* Consigne: Donnez la suite du texte sur le roman Salammbô de Flaubert, à partir de sa dernière phrase.

* Extrait cité:
↓↓↓
Avec Salammbô, publié en 1862, Flaubert nous transporte deux mille ans plus tôt, dans la Tunisie actuelle, « à Mégara, faubourg de Carthage, dans les jardins d’Hamilcar ».

 

                
Adolphe Cossard, Salammbô, 1899     Tophet de Salammbô, stèle votive, IIIè siècle av.JC

 

Himilcar Barca, c’est avec son fils Hannibal les deux généraux les plus célèbres de Carthage, la grande rivale de Rome, qui lui fait de l’ombre et qu’il faut absolument raser.

Rome et Carthage se sont longuement affrontées pendant presque un siècle, de 263 à 146 av. J.-C., au cours de trois guerres dites « puniques », autre nom donné aux Carthaginois. Vaincue et détruite même dans ses fondations, Carthage disparaît et laisse à Rome le monopole en Méditerranée occidentale. De ce fait, elle permet les légions romaines de conquérir la Méditerranée orientale et hellénistique.

 

                  
                     G.A. Rochegrosse, Salammbô et les colombes, 1895

Mais ce qui intéresse d’abord Flaubert, c’est un autre épisode, la guerre des mercenaires, que les Carthaginois appelaient la « guerre inexpiable » (241-238 av. J.-C.). Hamilcar guerroie alors en Sicile et, sur place, le Conseil qui dirige la cité craint une rébellion des mercenaires qui n’ont pas été payés. Solution drastique retenue et utilisée par Hamilcar après son retour : les exterminer dans le défilé de la Hache, ce qui fera quelque 40 000 morts. Mais cette solution ne fera qu’affaiblir Carthage.

Le roman est dominé par les scènes de bataille qui sont homériques et guident le lecteur au sein des événements. La profusion des descriptions parvient même à desservir l’intrigue et on se trouve en présence d'une Salammbô assez effacée dans l'ensemble, manipulée par le grand prêtre Schahabarim.
↑↑↑
* Données:
↓↓↓
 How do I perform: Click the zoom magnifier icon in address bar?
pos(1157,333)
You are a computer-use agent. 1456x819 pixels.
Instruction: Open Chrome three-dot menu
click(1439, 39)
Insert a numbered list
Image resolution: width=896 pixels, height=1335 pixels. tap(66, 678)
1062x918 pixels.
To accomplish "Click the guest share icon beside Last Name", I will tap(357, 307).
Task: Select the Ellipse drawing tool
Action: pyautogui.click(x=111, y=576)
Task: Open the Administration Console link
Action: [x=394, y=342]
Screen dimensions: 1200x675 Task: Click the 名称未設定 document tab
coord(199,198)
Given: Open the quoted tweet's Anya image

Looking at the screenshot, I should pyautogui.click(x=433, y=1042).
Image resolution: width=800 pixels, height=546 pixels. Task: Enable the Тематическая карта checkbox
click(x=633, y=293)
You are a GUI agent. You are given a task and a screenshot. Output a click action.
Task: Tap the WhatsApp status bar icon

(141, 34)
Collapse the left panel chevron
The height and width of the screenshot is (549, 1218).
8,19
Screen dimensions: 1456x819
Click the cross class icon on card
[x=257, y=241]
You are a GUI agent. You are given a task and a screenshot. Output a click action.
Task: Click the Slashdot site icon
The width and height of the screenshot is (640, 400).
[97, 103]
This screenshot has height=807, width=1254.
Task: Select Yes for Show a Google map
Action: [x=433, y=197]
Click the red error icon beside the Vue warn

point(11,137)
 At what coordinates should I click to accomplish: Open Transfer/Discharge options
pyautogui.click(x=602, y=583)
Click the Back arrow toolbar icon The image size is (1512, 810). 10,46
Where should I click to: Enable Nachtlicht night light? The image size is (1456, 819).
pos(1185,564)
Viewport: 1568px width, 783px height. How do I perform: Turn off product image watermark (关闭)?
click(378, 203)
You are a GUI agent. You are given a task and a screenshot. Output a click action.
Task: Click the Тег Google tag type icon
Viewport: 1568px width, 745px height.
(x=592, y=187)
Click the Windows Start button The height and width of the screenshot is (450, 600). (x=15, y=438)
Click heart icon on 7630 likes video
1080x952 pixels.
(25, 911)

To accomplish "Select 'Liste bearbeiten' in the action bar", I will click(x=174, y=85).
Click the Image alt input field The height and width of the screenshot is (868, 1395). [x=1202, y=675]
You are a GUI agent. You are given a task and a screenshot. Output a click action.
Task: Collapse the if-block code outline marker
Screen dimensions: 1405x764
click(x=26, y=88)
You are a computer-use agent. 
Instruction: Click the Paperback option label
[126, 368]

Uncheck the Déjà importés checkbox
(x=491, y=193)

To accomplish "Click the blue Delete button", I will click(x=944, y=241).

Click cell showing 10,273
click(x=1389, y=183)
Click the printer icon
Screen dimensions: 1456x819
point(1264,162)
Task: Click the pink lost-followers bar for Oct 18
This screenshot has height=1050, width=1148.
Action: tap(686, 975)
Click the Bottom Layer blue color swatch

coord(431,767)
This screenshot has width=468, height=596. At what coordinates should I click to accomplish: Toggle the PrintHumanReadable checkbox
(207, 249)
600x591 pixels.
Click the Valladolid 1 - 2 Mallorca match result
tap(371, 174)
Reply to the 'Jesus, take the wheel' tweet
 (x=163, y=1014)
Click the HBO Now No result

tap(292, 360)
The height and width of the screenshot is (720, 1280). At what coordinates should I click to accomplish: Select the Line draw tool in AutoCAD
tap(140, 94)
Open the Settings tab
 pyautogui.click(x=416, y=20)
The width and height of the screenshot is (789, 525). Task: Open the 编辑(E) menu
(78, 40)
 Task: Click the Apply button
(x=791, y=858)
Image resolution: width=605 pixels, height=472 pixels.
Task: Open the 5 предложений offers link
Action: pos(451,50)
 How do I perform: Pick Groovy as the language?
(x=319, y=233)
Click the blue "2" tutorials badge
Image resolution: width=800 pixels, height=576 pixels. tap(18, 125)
↑↑↑
* Réponse:
Les guerriers comme Mathô, Spendius et Hamilcar représentent  vraiment la base de l’histoire et ce sont eux qui sont projetés sur le devant de la scène.

Flaubert s’est beaucoup documenté pour faire corps avec cette époque lointaine, au total une centaine de livres, dit-on. Il est aussi allé voir du côté de son ami et historien Jules Michelet, auteur d’une Histoire romaine publiée en 1831. Il a même entrepris en avril 1858, un voyage du côté de Carthage, s’imprégnant de l’atmosphère de la région pour mieux la restituer dans son roman.
C’est pour lui l’occasion de prendre ses distances avec le romantisme et de s’orienter vers le symbolisme.

 

                  
Salammbô par Mucha 1896    Salammbô par H.A. Tanoux 1921            
Léon Bonnat 1896 : Rose Caron dans le rôle de Salammbô

 

Un exemple du style "flaubertien" : Les mercenaires dans les jardins d’Hamilcar

« Les capitaines, portant des cothurnes de bronze, s'étaient placés dans le chemin du milieu, sous un voile de pourpre à franges d'or, qui s'étendait depuis le mur des écuries jusqu'à la première terrasse du palais...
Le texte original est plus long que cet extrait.